- **Testo dell'esercizio**:
━━━━━━━━━━━━━━━━━━━━━━━━━━━━━━
Dal punto di vista geostrategico (l’abbiamo accennato qui) il punto è l’attenzione degli Usa a fissare confini. Il Canada, il Messico, la Groenlandia, Panama. Gli Usa ora dichiarano il loro intento di sempre: vivere come un continente isolato dal resto del mondo da stati-cuscinetto invalicabili, di nome Oceano Atlantico e Oceano Pacifico. Tutte cose note, ma nei decenni scorsi stemperate dalla narrazione globalista, anche quella di matrice americana. E allargando il discorso alle altre fette di mondo: il disimpegno in Europa era nell’aria già da tempo, sempre vagheggiato, mai attuato; se mai è stata la presidenza Biden a cercare una contrapposizione volontaristica, alla lunga poco frequentabile, nei confronti dell’orso russo. Anche in Medio Oriente, le sparate trumpiane sui resort scoprono un tendenza (quasi culturale) di lungo respiro.
━━━━━━━━━━━━━━━━━━━━━━━━━━━━━━
Dati archiviati
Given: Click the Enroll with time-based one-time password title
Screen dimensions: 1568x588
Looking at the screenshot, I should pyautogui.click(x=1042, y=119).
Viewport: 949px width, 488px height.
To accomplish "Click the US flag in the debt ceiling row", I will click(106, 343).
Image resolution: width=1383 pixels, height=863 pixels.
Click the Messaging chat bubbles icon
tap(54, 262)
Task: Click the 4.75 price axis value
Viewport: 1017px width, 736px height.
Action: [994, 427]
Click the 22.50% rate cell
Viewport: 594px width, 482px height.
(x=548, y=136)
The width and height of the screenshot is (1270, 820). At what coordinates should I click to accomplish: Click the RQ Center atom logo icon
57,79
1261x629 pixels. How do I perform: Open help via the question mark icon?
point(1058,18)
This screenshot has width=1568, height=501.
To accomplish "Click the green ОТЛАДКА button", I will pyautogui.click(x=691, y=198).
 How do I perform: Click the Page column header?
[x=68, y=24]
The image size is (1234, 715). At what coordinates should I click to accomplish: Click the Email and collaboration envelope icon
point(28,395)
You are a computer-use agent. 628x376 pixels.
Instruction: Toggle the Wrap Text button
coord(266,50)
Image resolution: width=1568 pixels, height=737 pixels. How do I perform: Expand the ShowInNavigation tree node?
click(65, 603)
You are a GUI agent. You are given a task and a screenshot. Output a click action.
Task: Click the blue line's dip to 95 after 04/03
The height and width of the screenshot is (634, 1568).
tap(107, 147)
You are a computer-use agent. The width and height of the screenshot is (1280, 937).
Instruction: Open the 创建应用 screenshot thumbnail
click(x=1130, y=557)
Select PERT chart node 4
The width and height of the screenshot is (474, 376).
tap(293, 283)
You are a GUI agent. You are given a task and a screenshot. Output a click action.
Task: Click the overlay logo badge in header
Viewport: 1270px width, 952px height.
━━━━━━━━━━━━━━━━━━━━━━━━━━━━━━
Riproduca integralmente il testo sulla geostrategia degli Stati Uniti, senza apportarvi alcuna modifica. I dati costituiscono materiale a sé stante, distinto dal testo.

- **Risposta all'esercizio**:
Dal punto di vista geostrategico (l’abbiamo accennato qui) il punto è l’attenzione degli Usa a fissare confini. Il Canada, il Messico, la Groenlandia, Panama. Gli Usa ora dichiarano il loro intento di sempre: vivere come un continente isolato dal resto del mondo da stati-cuscinetto invalicabili, di nome Oceano Atlantico e Oceano Pacifico. Tutte cose note, ma nei decenni scorsi stemperate dalla narrazione globalista, anche quella di matrice americana. E allargando il discorso alle altre fette di mondo: il disimpegno in Europa era nell’aria già da tempo, sempre vagheggiato, mai attuato; se mai è stata la presidenza Biden a cercare una contrapposizione volontaristica, alla lunga poco frequentabile, nei confronti dell’orso russo. Anche in Medio Oriente, le sparate trumpiane sui resort scoprono un tendenza (quasi culturale) di lungo respiro.